A request to discuss the reopening of Pahrump Medical Center has been filed with Nye County by Jim Petell on behalf of a group called the Taxpayers/Citizens Ad Hoc Committee for Government Accountability.

The request was for the item to be discussed when the Nye County Commission meets in Amargosa Valley Monday, but no discussion has been scheduled.

Specifically, Petell wants the commissioners to take action at that meeting to reopen PMC 24 hours per day, seven days per week. The medical facility has been vacant since April 1, 2002, when the lease with the previous provider, Dr. Georges Tannoury, expired without an extension from the now-defunct Pahrump Community Hospital District board of trustees.

Petell's request comes with letters of support from Nye County Sheriff Tony DeMeo and Nevada District 36 Assemblyman Rod Sherer (R-Pahrump).

DeMeo's letter states that emergency medical personnel in Pahrump are outstanding, but "it is almost impossible with the conditions that exist presently to maintain the golden hour for a patient suffering a serious medical condition."

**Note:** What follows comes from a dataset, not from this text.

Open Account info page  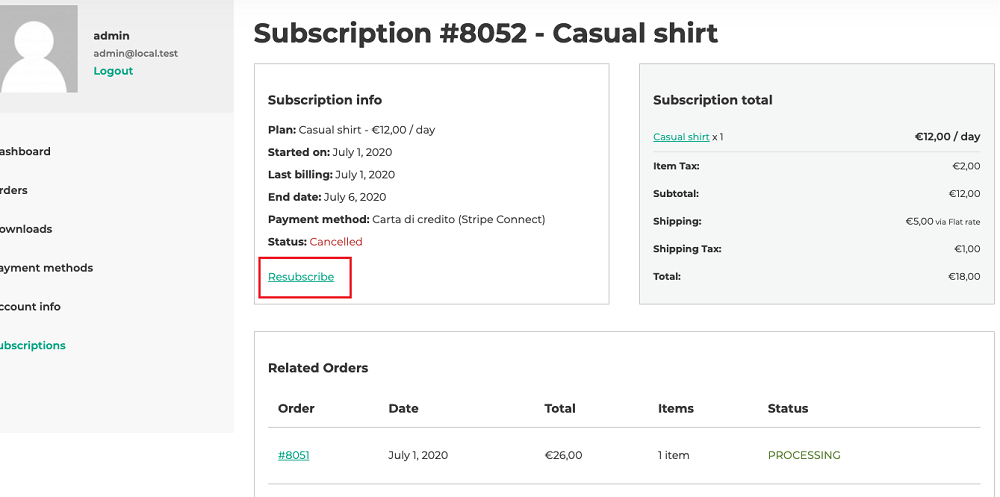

Sheriff DeMeo goes on to note that his responsibility to the community is first and foremost. "Some estimates place the opening of a hospital in Pahrump in approximately two to three years, depending upon the groundbreaking," he writes. "I would hate to be the one responsible for loss of life because interests of some are placed ahead of the life of one.

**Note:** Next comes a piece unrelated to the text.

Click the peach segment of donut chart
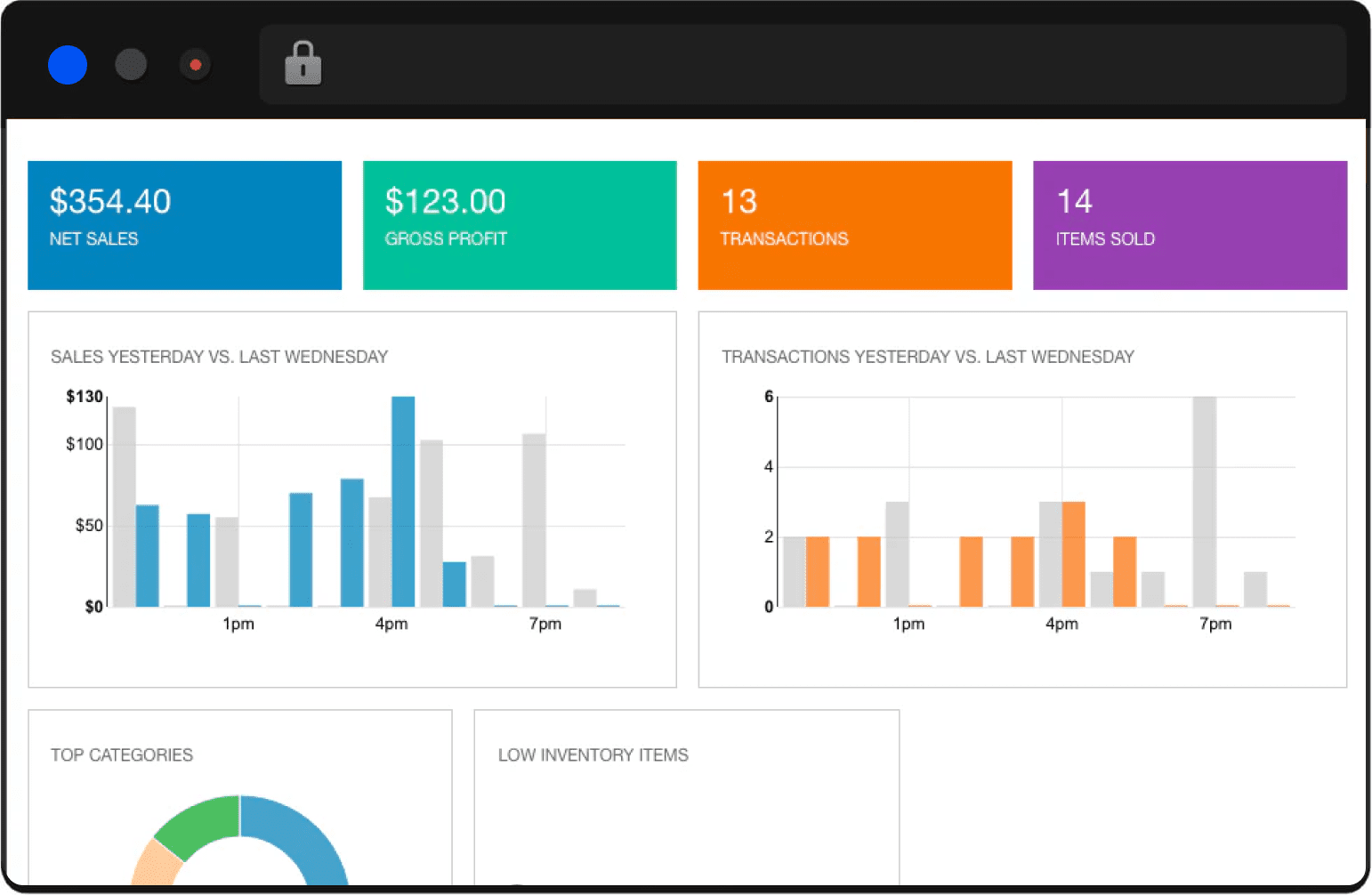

"Even one day is too long to wait when a life can be saved if appropriate immediate care is necessary and it is not available, except only by an ambulance or helicopter ride into Las Vegas."

Sherer, in his one-paragraph letter, writes, "I would like to see you open the Pahrump Medical Center. We are still paying for a closed facility. I understand that there is a lawsuit pending, but we need to have that facility opened."

Pahrump taxpayers paid 5.75 cents per $100 of valuation for hospital district operating expenses and 7.28 cents per $100 for debt on the PMC facility in the fiscal year ending last June 30, 2002, audited figures show. The hospital district budget projected the combined 13.03 cent Pahrump hospital district tax rate would raise $382,000 for debt service and $315,023 for operating expenses in 2002.

The Pahrump Community Hospital District was dissolved by Nye County Commissioners last August. An audit by accountant Dan McArthur showed the district had outstanding capital lease obligations of $129,866 as of the end of the last fiscal year June 30, 2002, and an outstanding balance of $1.33 million in bonds on the medical center's construction.

Under the current schedule, the final payment on the $2.5 million in bonds, issued in July 1998, will occur on March 1, 2008. The hospital district had a payment of $302,994 in principal and $79,869 in interest due on the bonds in the fiscal year ending June 30, 2002.